Later that year, Hanssen gave extensive information about U.S. planning for measurement and signature intelligence (MASINT), a general term for intelligence collected by a variety of electronic means, such as radar, spy satellites, and signal intercepts.[31][32] When the Soviets began construction on a new embassy during 1977, the FBI dug a tunnel beneath their decoding room. The FBI planned to use it for eavesdropping but never did for fear of being caught. Hanssen disclosed this information to the Soviets in September 1989 and received a $55,000 payment the next month, equivalent to $140,000 in 2023.[24][33] On two occasions, Hanssen gave the Soviets a complete list of American double agents.[34]

In 1990, Hanssen's brother-in-law, Mark Wauck, who was also an FBI employee, recommended to the FBI that Hanssen be investigated for espionage because his sister, Hanssen's wife, told him that her sister, Jeanne Beglis, had found a pile of cash on a dresser in the Hanssens' house. Bonnie had previously told her brother that Hanssen once talked about retiring in Poland, then part of the Eastern Bloc. Wauck also knew that the FBI was hunting for a mole and spoke with his supervisor, who took no action.[3][35]

Later FBI career, continued espionage activities (1992–2001)

When the USSR disbanded in December 1991, Hanssen, possibly worried that he could be exposed during the ensuing political upheaval, ended communications with his handlers for a time.[36] The following year, after the Russian Federation assumed control of the defunct Soviet spy agencies, Hanssen made a risky approach to the GRU, with whom he had not been in contact in ten months. He went to the Russian embassy in person and physically approached a GRU officer in the parking garage. Hanssen, carrying a package of documents, identified himself by his Soviet code name, "Ramon Garcia", and described himself as a "disaffected FBI agent" who was offering his services as a spy. The Russian officer, who evidently did not recognize the code name, drove away. The Russians then filed an official protest with the U.S State Department, believing Hanssen to be a triple agent. Despite having shown his face, disclosing his code name, and revealing his FBI affiliation, Hanssen escaped arrest when the FBI's investigation into the incident did not advance.[37]

Hanssen continued to take risks in 1993 when he hacked into the computer of a fellow FBI agent, Ray Mislock, printed out a classified document from Mislock's computer and took the document to Mislock, saying, "You didn't believe me that the system was insecure." Hanssen's superiors were not amused and began an investigation. In the end, officials believed his claim that he was merely demonstrating flaws in the FBI's security system.
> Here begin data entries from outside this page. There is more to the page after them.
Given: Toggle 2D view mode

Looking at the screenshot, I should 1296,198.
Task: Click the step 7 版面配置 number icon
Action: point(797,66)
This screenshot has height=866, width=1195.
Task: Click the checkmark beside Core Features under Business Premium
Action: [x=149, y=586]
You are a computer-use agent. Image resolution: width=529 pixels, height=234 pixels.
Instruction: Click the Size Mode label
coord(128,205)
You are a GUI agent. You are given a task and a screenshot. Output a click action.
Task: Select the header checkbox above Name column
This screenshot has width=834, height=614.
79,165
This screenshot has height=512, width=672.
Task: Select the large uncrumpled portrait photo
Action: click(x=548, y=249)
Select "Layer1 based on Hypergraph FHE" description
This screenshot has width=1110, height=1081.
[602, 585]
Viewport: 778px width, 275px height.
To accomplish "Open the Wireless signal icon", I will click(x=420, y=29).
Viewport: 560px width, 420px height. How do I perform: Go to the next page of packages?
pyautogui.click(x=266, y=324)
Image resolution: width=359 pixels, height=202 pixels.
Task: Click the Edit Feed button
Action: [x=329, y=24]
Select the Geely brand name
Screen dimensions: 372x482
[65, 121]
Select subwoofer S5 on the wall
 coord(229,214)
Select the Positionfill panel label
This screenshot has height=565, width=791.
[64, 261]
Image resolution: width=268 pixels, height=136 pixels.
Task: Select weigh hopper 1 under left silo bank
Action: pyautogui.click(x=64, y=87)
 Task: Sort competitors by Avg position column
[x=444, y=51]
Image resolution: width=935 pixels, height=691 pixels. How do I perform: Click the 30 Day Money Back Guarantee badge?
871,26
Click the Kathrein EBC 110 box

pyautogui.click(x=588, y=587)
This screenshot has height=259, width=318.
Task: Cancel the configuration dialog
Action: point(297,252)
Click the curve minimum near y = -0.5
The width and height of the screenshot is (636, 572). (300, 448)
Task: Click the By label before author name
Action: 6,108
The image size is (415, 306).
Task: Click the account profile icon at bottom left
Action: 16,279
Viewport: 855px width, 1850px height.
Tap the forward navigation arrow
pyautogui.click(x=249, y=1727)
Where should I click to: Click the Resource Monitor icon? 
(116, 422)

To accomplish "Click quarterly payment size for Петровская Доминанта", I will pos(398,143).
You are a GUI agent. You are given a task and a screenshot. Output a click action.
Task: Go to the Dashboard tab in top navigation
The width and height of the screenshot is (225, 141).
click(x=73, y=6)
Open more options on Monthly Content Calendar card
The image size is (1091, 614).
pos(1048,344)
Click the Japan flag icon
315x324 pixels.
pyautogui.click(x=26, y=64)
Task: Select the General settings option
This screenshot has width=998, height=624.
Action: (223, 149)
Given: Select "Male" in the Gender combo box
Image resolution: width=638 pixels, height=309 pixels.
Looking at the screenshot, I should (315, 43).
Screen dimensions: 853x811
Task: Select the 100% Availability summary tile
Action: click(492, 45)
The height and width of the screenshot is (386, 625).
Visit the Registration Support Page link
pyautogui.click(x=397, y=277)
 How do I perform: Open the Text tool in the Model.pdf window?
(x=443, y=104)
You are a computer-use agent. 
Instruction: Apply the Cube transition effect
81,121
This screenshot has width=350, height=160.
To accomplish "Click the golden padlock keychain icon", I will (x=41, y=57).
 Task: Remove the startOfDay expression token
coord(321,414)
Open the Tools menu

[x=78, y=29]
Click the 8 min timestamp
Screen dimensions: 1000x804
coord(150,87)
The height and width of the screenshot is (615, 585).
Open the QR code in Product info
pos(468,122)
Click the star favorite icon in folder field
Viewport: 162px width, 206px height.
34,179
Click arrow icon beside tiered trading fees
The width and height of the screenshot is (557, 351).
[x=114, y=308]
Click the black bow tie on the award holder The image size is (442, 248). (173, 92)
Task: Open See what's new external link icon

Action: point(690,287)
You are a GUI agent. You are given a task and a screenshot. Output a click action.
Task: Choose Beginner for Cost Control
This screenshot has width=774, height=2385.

Mislock has since theorized that Hanssen probably went onto his computer to see if his superiors were investigating him for espionage and invented the document story to cover his tracks.[38]

In 1994, Hanssen expressed interest in a transfer to the new National Counterintelligence Center, which coordinated counterintelligence activities. When told that he would have to take a lie detector test to join, Hanssen changed his mind.[39] Three years later, convicted FBI mole Earl Edwin Pitts told the FBI that he suspected Hanssen due to the Mislock incident. Pitts was the second FBI agent to mention Hanssen by name as a possible mole, but superiors were still unconvinced, and no action was taken.[40]

IT personnel from the National Security Division's IIS Unit were sent to investigate Hanssen's desktop computer after a reported failure. NSD chief Johnnie Sullivan ordered the computer impounded after it seemed to have been tampered with. A digital investigation found that an attempted hacking had occurred using a password cracking program installed by Hanssen, which caused a security alert and lockup. After confirmation by the FBI CART Unit, Sullivan filed a report with the Office of Professional Responsibility requesting the further investigation of Hanssen's attempted hack. Hanssen claimed he was trying to connect a color printer to his computer but needed the password cracker to bypass the administrative password. The FBI believed his story, and Hanssen was merely given a warning.[41]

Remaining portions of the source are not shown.